A Brief History
At the height of the Cold War in 1962, Admiral Arleigh Burke and David Abshire founded the Center for Strategic Studies at Georgetown University in Washington, D.C. The institution was dedicated to the simple but urgent goal of finding ways for the United States to survive as a nation and prosper as a people.
Since its founding, CSIS has been at the forefront of solutions to the vexing foreign policy and national security problems of the day. In 1966, CSIS research triggered House hearings on the watershed Sino-Soviet split. In 1978, CSIS convened the first public hearing on Capitol Hill on the Cambodian genocide, sparking major changes in congressional and executive branch perceptions of the tragedy. In 1985, a CSIS panel led to the Goldwater-Nichols legislation to reform the Defense Department and Joint Chiefs of Staff. In 1998, it was a report from a CSIS retirement commission that became the bipartisan benchmark of the Social Security reform debate. In 2007, the CSIS Smart Power Commission provided a diagnosis of America’s declining standing in the world and offered a set of recommendations for a smart power approach to America’s global engagement. These are but a few of the highlights.

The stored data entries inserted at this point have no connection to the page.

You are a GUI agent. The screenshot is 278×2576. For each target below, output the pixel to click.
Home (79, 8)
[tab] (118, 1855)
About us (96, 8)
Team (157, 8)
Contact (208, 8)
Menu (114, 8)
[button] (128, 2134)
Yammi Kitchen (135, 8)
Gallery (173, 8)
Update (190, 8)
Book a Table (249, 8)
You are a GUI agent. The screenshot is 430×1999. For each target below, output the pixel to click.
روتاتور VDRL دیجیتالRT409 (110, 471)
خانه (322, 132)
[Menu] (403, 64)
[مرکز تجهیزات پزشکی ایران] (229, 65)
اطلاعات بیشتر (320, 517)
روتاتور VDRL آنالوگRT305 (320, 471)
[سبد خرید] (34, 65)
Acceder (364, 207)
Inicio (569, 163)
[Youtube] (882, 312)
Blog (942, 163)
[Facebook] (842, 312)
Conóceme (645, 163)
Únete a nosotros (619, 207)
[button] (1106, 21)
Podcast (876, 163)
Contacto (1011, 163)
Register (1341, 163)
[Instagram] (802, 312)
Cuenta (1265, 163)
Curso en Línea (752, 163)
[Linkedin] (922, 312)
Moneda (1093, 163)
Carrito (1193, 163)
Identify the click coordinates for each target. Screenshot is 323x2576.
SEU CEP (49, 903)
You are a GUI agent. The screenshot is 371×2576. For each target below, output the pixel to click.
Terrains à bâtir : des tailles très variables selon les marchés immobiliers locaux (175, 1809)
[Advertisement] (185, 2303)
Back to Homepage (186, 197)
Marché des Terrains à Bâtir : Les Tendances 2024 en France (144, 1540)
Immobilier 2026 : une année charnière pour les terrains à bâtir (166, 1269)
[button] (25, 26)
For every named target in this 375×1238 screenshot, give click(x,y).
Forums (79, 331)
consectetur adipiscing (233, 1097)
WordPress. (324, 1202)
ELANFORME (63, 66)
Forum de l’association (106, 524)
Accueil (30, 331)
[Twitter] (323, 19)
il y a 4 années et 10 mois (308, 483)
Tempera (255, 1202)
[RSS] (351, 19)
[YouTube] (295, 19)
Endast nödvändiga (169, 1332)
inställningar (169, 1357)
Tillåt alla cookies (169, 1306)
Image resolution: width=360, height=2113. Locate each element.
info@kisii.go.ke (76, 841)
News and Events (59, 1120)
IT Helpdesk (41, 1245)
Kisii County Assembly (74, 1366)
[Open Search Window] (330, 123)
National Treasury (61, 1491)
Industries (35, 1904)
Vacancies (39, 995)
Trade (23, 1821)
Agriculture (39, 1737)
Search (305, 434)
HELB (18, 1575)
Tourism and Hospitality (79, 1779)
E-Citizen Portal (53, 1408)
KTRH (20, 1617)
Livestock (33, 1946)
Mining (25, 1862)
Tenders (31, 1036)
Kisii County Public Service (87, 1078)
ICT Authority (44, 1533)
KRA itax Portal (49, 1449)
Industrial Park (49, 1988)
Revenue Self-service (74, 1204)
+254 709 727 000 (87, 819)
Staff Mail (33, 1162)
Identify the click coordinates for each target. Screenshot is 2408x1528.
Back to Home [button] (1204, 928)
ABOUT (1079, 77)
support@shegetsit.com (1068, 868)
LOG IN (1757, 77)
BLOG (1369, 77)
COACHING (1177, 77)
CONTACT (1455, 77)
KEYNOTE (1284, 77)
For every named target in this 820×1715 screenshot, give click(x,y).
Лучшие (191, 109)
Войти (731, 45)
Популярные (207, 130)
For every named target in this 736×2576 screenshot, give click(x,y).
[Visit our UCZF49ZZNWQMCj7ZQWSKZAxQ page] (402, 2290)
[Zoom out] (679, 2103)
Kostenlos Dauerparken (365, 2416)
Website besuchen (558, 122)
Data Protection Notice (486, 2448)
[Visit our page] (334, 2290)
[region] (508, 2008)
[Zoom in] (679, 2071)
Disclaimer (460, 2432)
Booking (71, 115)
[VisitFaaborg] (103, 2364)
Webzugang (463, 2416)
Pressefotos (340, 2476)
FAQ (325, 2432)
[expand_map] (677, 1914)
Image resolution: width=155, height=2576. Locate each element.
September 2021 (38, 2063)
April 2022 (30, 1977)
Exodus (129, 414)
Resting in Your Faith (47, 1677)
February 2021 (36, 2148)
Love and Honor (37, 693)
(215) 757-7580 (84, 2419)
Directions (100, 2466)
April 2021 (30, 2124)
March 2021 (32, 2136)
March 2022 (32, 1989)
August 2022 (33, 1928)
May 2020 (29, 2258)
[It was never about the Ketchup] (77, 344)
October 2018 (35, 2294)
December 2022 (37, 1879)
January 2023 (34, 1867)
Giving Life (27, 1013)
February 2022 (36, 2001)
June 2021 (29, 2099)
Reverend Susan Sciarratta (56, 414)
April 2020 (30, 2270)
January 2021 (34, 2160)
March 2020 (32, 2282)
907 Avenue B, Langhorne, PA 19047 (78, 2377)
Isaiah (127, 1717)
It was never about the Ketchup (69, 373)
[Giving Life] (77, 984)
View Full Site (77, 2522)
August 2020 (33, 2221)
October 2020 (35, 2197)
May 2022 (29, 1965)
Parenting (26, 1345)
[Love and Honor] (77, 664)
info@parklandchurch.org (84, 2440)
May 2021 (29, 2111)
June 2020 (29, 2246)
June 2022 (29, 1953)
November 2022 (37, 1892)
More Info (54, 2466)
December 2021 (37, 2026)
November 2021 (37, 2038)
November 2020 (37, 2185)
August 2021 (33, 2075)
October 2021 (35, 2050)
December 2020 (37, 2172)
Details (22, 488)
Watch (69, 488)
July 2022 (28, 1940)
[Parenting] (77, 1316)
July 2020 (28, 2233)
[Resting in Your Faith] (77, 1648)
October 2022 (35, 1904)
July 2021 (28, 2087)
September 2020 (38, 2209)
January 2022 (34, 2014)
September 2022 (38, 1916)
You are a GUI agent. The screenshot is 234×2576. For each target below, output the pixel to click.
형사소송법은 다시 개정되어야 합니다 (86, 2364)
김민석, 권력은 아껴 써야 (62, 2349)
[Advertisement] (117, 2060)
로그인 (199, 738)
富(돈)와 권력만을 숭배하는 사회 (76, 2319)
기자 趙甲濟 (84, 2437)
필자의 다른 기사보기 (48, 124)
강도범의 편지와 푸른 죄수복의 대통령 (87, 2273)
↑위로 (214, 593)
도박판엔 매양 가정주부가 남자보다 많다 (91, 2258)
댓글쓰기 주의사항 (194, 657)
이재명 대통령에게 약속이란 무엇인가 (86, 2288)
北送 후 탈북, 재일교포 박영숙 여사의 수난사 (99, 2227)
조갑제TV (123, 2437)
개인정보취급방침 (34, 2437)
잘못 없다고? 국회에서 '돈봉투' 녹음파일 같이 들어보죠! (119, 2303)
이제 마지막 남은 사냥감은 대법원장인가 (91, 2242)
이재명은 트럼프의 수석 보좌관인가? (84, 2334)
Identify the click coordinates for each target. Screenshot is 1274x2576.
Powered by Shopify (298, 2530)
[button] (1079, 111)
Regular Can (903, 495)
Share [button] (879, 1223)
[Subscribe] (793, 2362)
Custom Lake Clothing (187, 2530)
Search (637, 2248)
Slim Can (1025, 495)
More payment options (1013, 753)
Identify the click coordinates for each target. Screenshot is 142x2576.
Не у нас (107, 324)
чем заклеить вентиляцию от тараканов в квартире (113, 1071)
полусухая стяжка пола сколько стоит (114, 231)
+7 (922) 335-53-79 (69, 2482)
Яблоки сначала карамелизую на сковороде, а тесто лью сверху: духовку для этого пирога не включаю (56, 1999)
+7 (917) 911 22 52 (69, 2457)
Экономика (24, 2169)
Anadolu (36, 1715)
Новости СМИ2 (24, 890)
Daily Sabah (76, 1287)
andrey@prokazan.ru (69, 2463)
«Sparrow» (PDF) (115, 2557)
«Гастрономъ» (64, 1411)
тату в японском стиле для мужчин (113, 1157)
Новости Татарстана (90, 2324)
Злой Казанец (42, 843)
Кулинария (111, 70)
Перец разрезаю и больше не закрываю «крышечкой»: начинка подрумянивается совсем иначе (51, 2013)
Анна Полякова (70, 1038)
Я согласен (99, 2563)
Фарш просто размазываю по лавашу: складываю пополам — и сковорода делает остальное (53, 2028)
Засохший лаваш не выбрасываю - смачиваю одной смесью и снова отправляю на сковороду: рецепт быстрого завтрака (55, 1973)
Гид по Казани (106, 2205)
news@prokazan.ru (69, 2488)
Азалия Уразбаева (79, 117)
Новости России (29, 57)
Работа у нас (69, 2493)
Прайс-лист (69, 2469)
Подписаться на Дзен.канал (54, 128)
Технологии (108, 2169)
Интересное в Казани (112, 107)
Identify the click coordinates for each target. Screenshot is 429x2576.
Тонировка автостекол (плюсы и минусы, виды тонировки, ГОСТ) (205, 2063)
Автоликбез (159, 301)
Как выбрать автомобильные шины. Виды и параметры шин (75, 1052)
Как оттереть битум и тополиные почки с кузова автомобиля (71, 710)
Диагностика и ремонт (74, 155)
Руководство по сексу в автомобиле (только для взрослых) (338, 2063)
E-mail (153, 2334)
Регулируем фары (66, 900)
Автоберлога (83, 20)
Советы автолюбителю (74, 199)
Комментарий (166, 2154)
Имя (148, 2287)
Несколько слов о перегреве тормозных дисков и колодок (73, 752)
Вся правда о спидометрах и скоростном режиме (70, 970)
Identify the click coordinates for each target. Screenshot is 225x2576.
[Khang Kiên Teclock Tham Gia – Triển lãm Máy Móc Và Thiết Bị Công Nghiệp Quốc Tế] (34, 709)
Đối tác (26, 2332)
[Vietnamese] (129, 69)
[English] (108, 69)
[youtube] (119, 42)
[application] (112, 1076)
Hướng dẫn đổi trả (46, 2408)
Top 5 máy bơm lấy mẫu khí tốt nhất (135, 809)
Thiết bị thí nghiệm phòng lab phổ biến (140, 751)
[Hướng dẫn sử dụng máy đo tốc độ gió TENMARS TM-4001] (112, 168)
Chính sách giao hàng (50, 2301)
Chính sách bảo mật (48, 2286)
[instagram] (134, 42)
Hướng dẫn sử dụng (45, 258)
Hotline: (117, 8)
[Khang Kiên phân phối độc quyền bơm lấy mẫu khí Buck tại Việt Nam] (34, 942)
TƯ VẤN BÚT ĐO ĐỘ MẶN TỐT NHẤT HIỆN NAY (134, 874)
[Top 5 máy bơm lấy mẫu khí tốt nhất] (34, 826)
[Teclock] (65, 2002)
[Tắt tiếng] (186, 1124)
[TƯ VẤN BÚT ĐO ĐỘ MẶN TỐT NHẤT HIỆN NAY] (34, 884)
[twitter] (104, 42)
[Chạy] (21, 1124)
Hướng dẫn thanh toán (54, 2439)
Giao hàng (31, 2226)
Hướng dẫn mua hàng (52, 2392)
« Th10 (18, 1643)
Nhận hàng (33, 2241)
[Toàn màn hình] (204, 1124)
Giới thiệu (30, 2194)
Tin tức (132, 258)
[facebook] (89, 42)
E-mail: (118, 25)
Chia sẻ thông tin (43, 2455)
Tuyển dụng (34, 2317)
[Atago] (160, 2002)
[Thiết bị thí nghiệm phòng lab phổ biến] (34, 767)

Today, CSIS is one of the world’s preeminent public policy institutions on foreign policy and national security issues. An independent not-for-profit organization since 1987, CSIS marked its first half-century of existence by moving into a new state-of-the-art headquarters in downtown Washington, D.C. With its traditional defense and security programs, initiatives focused on global challenges such as health and energy, and research projects dedicated to every corner of the globe, CSIS is well-positioned for another 50 years of providing strategic insights and policy solutions to the world’s decisionmakers.